All together now… a big round of applause for our hardworking elected mis-representatives in Congress.
They narrowly avoided what would have been the first-ever U.S. debt default by reaching a compromise on the debt ceiling level with only hours to spare.
Excuse my sarcasm, but our country’s fiscal problems are still far from over.
You see, the estimated $2.5 trillion in savings from the deal represents a mere drop in the $14 trillion bucketload of federal debt.
Moreover, all the spending cuts and tax increases in the world won’t magically restore financial order in America.
What we really need to do is jumpstart our economy.
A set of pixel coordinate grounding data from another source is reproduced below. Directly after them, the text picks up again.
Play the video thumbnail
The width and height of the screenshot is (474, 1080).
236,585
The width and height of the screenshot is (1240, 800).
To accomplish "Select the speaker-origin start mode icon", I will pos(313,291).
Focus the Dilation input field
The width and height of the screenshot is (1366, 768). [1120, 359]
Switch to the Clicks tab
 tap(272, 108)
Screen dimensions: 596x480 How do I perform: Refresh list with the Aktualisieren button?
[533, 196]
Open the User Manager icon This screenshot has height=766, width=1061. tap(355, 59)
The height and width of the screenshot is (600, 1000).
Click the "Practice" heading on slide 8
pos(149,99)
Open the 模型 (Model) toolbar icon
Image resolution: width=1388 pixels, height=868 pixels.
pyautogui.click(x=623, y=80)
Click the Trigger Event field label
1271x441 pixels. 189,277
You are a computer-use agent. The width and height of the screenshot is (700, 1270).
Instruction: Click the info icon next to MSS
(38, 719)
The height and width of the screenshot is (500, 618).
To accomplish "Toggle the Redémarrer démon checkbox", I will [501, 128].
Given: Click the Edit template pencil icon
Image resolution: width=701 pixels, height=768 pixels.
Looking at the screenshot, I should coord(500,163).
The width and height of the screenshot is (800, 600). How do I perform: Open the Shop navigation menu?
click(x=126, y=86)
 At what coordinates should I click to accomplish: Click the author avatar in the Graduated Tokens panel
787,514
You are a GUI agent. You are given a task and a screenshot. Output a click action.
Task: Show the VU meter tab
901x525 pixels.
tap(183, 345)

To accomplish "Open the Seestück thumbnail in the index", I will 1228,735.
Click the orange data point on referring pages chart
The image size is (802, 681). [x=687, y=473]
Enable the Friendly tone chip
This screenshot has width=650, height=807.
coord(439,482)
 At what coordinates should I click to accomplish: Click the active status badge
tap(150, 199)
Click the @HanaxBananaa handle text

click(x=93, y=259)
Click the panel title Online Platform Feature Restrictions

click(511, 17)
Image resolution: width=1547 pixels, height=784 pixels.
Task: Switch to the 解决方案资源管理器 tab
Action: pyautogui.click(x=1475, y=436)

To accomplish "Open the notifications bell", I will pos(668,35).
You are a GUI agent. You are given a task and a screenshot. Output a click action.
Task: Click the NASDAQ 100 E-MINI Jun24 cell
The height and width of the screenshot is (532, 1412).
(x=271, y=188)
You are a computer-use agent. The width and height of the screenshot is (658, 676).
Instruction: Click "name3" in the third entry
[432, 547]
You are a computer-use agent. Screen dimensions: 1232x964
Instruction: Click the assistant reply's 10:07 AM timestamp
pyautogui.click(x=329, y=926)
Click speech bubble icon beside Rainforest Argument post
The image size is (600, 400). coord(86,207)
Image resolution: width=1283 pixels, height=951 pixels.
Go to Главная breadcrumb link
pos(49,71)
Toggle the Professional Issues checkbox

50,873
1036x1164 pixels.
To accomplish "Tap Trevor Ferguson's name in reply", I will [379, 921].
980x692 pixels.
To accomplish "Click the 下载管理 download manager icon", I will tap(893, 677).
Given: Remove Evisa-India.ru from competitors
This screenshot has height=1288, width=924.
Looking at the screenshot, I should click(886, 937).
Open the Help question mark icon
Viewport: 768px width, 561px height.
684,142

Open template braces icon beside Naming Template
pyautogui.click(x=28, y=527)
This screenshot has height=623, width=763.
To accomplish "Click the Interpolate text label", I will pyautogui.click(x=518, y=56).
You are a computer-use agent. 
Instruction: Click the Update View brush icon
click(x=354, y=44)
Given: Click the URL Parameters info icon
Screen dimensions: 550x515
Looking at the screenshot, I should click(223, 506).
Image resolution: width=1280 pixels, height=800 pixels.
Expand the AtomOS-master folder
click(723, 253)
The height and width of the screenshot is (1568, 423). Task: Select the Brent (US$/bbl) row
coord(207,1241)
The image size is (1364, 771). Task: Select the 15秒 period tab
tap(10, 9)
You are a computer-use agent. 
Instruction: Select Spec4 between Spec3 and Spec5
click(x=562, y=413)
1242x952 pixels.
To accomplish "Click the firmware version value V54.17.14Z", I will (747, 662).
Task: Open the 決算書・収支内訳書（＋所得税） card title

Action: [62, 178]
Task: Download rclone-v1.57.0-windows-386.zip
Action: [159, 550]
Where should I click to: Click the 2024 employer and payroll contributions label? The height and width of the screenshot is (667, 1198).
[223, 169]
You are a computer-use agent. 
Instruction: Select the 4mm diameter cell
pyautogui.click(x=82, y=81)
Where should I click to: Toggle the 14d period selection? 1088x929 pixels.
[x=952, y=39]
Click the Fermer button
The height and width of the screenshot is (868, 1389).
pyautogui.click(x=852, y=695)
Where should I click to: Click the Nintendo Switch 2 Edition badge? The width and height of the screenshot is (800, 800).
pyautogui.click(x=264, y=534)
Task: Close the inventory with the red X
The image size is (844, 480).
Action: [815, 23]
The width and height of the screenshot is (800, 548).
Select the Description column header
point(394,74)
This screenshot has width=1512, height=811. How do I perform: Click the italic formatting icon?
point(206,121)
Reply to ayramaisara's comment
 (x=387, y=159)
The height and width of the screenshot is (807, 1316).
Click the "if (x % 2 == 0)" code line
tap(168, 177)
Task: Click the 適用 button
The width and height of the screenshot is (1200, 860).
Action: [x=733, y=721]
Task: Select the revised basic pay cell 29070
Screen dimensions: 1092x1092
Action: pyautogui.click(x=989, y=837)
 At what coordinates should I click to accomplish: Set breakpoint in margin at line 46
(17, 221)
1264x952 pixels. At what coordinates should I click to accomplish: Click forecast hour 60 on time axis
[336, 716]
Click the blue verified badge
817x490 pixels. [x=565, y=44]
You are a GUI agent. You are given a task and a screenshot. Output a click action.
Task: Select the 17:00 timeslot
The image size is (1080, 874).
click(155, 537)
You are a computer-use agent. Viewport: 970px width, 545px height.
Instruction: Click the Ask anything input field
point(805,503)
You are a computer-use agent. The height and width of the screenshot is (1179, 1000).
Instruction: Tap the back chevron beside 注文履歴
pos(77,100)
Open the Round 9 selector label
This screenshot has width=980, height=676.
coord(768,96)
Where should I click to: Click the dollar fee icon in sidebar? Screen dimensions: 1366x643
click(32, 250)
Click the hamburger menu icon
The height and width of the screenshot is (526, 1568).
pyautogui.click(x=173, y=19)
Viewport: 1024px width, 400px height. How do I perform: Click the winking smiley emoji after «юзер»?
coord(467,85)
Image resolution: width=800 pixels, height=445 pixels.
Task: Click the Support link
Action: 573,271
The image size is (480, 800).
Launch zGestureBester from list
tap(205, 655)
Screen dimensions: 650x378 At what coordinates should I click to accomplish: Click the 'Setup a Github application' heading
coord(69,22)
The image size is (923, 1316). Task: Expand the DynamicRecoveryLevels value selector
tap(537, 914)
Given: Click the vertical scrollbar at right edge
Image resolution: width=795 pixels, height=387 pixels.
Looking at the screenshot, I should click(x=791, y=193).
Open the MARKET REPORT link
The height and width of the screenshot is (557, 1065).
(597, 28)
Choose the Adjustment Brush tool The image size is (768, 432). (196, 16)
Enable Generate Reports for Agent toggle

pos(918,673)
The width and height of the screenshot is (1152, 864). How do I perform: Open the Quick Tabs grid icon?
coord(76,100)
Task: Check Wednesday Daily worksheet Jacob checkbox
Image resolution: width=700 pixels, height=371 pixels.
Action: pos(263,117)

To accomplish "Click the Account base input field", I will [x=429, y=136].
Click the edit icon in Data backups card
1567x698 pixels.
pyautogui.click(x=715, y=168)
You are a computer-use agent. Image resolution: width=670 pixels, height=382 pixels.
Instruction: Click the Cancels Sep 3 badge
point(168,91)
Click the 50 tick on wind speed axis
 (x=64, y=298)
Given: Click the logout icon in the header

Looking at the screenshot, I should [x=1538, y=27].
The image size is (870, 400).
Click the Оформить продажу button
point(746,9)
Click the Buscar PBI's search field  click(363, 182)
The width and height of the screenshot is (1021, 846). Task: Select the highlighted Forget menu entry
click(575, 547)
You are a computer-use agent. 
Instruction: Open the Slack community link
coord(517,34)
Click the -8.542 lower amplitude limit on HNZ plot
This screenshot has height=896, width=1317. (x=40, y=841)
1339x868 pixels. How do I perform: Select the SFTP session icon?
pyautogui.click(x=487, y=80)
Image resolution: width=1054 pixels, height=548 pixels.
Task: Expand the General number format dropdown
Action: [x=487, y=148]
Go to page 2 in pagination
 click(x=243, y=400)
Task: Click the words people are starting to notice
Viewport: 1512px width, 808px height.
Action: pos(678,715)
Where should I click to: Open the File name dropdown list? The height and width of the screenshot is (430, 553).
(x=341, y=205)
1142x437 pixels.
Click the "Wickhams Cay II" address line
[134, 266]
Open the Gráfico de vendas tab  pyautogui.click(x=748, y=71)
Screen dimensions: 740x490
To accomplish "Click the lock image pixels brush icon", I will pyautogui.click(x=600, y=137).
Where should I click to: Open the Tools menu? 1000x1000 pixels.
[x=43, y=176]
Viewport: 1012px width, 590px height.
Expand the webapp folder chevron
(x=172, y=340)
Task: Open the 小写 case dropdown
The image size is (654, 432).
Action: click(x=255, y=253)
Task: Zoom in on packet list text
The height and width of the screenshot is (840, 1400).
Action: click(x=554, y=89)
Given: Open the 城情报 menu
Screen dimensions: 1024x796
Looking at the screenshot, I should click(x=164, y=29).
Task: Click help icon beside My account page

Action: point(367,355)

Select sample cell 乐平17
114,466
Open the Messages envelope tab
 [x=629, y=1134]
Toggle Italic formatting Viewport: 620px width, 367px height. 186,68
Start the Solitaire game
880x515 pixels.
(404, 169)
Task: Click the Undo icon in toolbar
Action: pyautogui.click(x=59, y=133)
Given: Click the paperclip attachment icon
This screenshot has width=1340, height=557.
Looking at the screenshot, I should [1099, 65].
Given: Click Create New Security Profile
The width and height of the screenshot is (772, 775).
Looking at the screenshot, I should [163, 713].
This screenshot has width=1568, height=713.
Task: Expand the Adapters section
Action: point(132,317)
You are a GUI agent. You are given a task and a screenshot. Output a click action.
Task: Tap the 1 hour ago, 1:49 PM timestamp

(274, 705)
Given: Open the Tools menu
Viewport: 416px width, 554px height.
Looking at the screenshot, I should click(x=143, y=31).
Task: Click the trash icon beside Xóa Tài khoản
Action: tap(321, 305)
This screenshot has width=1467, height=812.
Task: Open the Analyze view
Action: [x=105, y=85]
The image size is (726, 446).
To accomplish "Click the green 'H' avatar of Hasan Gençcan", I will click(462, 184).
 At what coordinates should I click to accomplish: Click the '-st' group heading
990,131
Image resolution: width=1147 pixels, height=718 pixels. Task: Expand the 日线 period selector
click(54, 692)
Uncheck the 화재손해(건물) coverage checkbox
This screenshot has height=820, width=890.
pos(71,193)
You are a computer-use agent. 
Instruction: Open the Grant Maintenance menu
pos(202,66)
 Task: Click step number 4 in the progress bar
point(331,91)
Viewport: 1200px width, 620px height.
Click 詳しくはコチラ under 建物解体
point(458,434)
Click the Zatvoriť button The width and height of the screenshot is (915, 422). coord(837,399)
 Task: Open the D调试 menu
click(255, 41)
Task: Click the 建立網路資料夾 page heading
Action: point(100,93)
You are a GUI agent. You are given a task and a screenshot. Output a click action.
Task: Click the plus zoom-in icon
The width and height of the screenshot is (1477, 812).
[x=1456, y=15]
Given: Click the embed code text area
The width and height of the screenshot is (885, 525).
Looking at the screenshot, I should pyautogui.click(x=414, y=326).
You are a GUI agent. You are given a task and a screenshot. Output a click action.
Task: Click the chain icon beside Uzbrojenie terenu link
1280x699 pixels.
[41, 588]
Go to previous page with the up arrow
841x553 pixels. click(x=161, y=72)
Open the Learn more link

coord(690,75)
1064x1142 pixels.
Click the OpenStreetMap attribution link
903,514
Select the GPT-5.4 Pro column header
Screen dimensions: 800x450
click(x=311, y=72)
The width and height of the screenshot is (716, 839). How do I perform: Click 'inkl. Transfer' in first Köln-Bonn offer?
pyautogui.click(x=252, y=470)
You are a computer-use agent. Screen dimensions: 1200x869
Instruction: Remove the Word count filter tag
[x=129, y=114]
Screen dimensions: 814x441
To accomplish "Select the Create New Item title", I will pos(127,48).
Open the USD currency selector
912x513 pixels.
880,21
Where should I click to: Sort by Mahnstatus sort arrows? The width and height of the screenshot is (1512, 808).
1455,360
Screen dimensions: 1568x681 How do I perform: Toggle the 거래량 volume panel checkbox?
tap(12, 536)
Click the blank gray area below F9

So much so, Congress’ only priority should be restoring economic growth.
Let me explain why…
Why $2.5 Trillion in Savings Still isn’t Enough
“The basic issue is that the United States is on an unsustainable fiscal track.”
So says Dean Maki, Chief U.S. Economist at Barclays Capital.
Even if the $2.5 trillion in savings is realized over the next decade, we’re still on course to borrow another $10 trillion over the same period.
But of course, Washington would like us to believe that a combination of tax increases and spending cuts can reduce the amount of borrowing required over the next decade.
Don’t buy what they’re selling!
The truth is, lawmakers don’t have much leeway to prevent it from happening. If they cut spending too much, or raise taxes too high, our already fragile economy could grind to a halt.
Recall that second-quarter GDP already checked-in at an anemic 1.3% annual growth rate. Any missteps at this point could send the economy into a tailspin.
And if that happens, all bets are off. We’ll need to borrow even more money to sustain ourselves. (For example, it’s estimated that the two recessions we’ve endured over the last decade prompted an extra $3 trillion to $4 trillion in government borrowing.)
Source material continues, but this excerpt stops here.